## WRITTEN TASK A
From the bill analysis excerpt below, list each Business Organizations Code section that is identified as being amended.
## WRITTEN TASK B
Which term does SECTION 32 of the bill analysis excerpt below redefine?

## EXTRACT PROVIDED
begin

SECTION 29. Amends Section 21.372(a-1), Business Organizations Code, to delete existing text prohibiting Section 21.354(a-1) (relating to requiring that the list, if a meeting of the shareholders is held by means of remote communication, be open to inspection by a shareholder during the meeting on a reasonably accessible electronic network) from being construed to require a corporation to include any electronic contact information of a shareholder on the list.
SECTION 30. Amends Section 22.220, Business Organizations Code, by amending Subsection (a) and adding Subsection (c), as follows:
(a) Authorizes the certificate of formation or bylaws of a corporation to provide that an action required by this chapter to be taken at a meeting of the corporation's directors or an action that is authorized to be taken at a meeting of the directors or a committee is authorized to be taken without holding a meeting, providing prior notice, or taking a vote if a written consent, stating the action to be taken, is signed by the number of directors or committee members necessary to take that action at a meeting at which all of the directors or committee members are present and voting.
(c) Provides that advance notice, notwithstanding a provision of this code, is not required to be given to take an action by written consent as provided by Section 22.220 (Action Without Meeting of Directors or Committee).
SECTION 31. Amends Section 22.230(e), Business Organizations Code, as follows:
(e) Provides that neither the corporation nor any of the corporation's members, rather than corporation's shareholders, if at least one of the conditions of Subsection (b) (relating to providing that an otherwise valid and enforceable contract or transaction is valid and enforceable, and is not void or voidable, if any one of certain conditions are satisfied) is satisfied, will have a cause of action against any of the persons described by Subsection (a) (relating to a contract or transaction between a corporation and certain entities) for breach of duty with respect to the making, authorization, or performance of the contract or transaction because the person had the relationship or interest described by Subsection (a) or took any of the actions authorized by Subsection (d) (relating to authorizing a person who has the relationship or interest described by Subsection (a) to take certain actions).
SECTION 32. Amends Section 101.001(1), Business Organizations Code, to redefine "company agreement."
SECTION 33. Amends Section 101.051, Business Organizations Code, as follows:
Sec. 101.051. CERTAIN PROVISIONS CONTAINED IN CERTIFICATE OF FORMATION. (a) Authorizes a provision that is authorized to be included, rather than contained, in the company agreement of a limited liability company to be included, rather than to alternatively be included, in the certificate of formation of the company as provided by Section 3.005(b) (relating to authorizing the certificate of formation to contain other provisions not inconsistent with law relating to the organization, ownership, governance, business, or affairs of the filing entity).

end

## DATASET CONTENT

begin

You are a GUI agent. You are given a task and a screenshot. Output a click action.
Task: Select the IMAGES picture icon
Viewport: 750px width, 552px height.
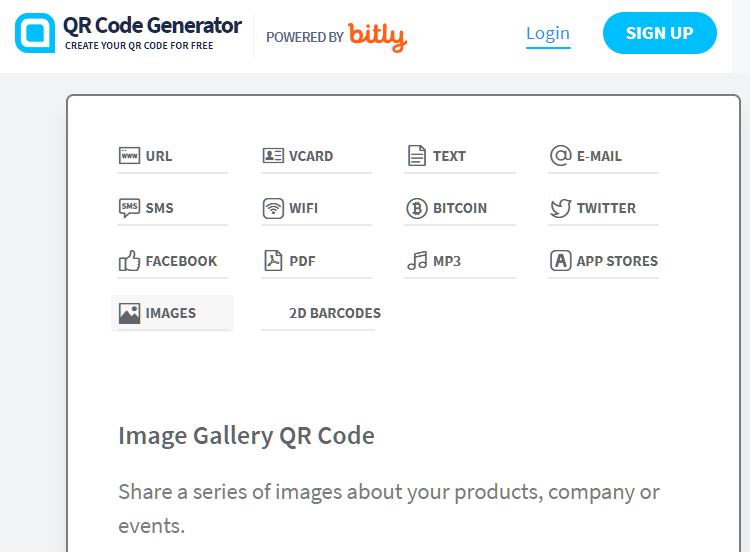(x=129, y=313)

end
begin

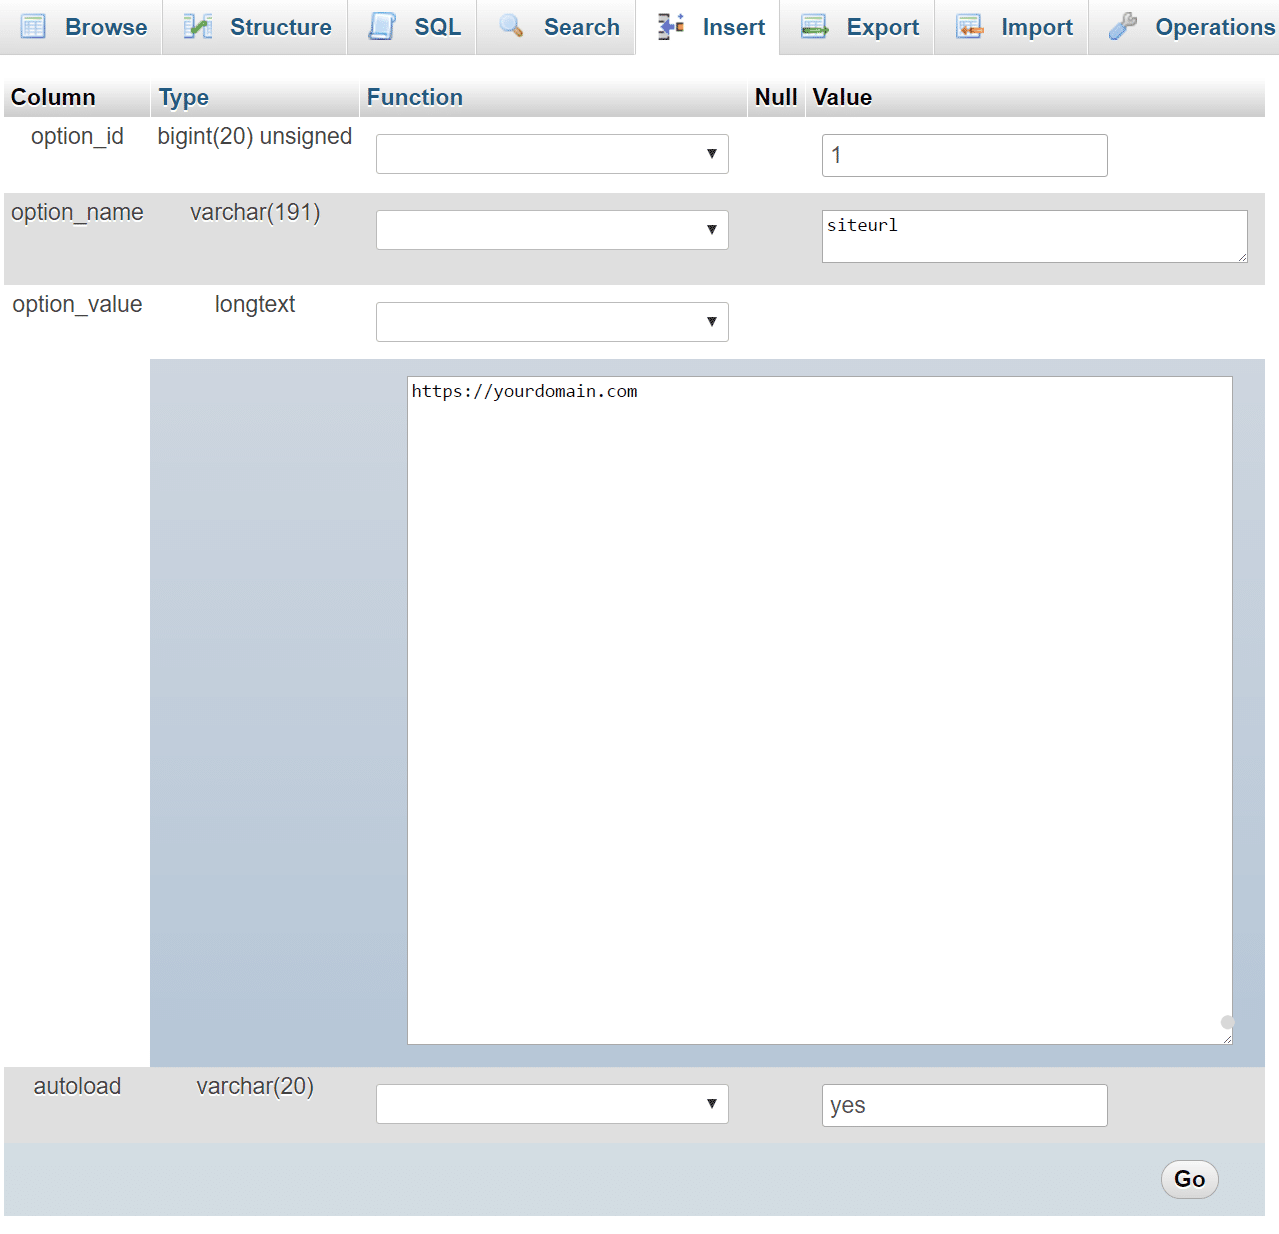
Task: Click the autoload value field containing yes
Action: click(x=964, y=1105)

end
begin

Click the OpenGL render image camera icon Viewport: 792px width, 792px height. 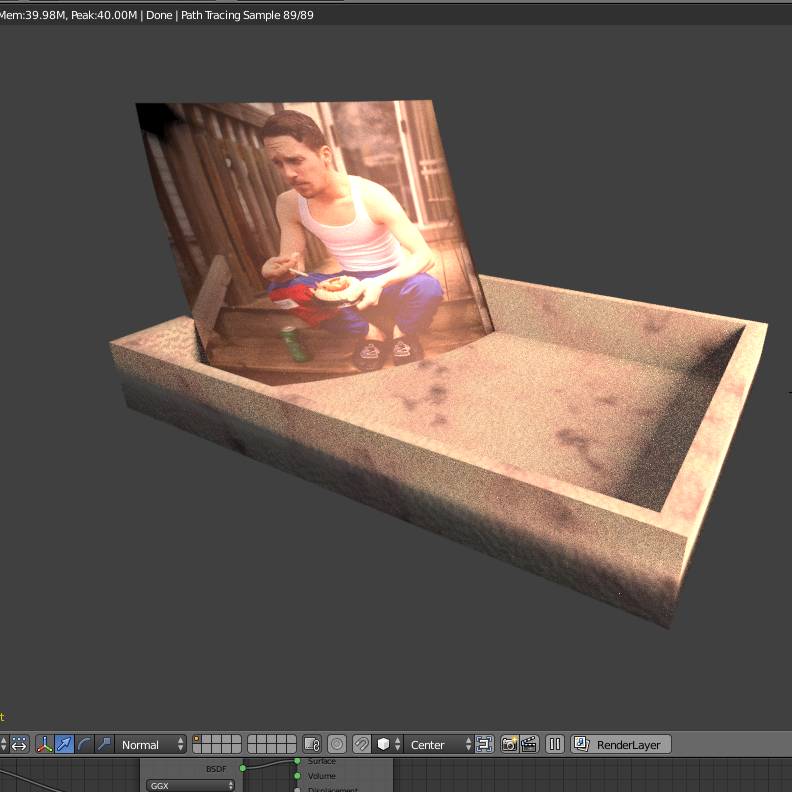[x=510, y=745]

end

## EXERCISE ANSWER A
- Section 21.372(a-1)
- Section 22.220
- Section 22.230(e)
- Section 101.001(1)
- Section 101.051

## EXERCISE ANSWER B
SECTION 32 redefines "company agreement."